- **WHAT NEEDS TO BE DONE**
Can you copy the items verbatim, starting at the very first line and ending at the line that contains "(x=509, y=83)", with both of those lines included?

- **RECORDS SUPPLIED**
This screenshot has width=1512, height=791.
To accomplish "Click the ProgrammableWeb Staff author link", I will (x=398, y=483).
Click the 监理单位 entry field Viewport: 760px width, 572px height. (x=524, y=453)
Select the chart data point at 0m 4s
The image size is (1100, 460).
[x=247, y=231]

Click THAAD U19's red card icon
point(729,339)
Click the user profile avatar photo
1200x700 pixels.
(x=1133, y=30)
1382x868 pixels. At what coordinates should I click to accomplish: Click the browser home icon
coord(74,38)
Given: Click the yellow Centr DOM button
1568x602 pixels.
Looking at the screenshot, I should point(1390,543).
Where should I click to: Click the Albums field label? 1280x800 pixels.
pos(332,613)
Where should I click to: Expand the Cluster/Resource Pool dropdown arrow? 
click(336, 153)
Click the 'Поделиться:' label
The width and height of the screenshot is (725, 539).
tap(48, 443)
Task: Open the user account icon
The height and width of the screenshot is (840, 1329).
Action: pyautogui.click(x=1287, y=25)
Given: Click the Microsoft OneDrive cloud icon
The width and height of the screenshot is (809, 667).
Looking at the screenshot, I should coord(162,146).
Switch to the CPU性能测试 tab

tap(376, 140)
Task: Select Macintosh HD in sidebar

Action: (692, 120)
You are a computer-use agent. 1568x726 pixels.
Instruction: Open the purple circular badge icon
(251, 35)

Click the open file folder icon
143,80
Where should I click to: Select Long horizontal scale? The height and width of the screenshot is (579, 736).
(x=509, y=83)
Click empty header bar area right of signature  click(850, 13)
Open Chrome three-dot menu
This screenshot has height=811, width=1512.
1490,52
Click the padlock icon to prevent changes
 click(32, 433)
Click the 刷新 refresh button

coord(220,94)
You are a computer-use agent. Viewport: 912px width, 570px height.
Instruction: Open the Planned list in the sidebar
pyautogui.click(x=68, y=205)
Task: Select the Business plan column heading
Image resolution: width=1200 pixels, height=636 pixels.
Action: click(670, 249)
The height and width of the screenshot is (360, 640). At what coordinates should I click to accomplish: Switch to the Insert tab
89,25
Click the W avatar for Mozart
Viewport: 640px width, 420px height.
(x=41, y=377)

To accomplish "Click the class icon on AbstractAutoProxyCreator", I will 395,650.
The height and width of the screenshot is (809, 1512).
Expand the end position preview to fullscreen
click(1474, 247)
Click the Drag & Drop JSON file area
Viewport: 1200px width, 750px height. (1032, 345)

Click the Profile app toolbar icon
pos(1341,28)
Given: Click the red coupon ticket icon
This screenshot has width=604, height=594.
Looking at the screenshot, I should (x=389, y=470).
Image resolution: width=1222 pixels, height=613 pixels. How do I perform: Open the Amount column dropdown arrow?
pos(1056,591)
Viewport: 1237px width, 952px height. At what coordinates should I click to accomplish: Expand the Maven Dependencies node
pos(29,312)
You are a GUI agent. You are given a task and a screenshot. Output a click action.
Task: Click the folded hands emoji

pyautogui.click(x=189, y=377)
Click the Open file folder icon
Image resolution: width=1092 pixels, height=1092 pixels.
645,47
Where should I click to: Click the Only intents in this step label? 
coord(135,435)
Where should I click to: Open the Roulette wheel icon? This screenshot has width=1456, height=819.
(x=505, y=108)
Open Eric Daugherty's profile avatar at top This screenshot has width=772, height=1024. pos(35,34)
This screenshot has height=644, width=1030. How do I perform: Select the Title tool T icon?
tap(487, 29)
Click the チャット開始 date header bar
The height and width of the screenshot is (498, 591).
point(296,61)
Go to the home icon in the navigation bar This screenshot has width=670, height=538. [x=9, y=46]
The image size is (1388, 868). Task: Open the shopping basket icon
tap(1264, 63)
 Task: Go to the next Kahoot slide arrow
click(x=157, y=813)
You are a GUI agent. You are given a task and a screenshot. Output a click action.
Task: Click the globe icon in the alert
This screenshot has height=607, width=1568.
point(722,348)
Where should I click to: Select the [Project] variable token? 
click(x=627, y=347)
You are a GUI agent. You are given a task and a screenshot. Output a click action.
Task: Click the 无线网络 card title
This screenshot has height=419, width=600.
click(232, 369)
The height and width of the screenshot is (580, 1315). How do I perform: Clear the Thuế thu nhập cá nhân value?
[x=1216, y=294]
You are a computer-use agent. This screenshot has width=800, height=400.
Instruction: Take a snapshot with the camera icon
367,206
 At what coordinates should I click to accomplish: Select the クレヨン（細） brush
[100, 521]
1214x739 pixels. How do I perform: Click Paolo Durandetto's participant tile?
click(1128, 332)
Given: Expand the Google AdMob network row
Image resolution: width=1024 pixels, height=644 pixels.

- **ANSWER FOR THIS EXERCISE**
This screenshot has width=1512, height=791.
To accomplish "Click the ProgrammableWeb Staff author link", I will (x=398, y=483).
Click the 监理单位 entry field Viewport: 760px width, 572px height. (x=524, y=453)
Select the chart data point at 0m 4s
The image size is (1100, 460).
[x=247, y=231]

Click THAAD U19's red card icon
point(729,339)
Click the user profile avatar photo
1200x700 pixels.
(x=1133, y=30)
1382x868 pixels. At what coordinates should I click to accomplish: Click the browser home icon
coord(74,38)
Given: Click the yellow Centr DOM button
1568x602 pixels.
Looking at the screenshot, I should point(1390,543).
Where should I click to: Click the Albums field label? 1280x800 pixels.
pos(332,613)
Where should I click to: Expand the Cluster/Resource Pool dropdown arrow? 
click(336, 153)
Click the 'Поделиться:' label
The width and height of the screenshot is (725, 539).
tap(48, 443)
Task: Open the user account icon
The height and width of the screenshot is (840, 1329).
Action: pyautogui.click(x=1287, y=25)
Given: Click the Microsoft OneDrive cloud icon
The width and height of the screenshot is (809, 667).
Looking at the screenshot, I should coord(162,146).
Switch to the CPU性能测试 tab

tap(376, 140)
Task: Select Macintosh HD in sidebar

Action: (692, 120)
You are a computer-use agent. 1568x726 pixels.
Instruction: Open the purple circular badge icon
(251, 35)

Click the open file folder icon
143,80
Where should I click to: Select Long horizontal scale? The height and width of the screenshot is (579, 736).
(x=509, y=83)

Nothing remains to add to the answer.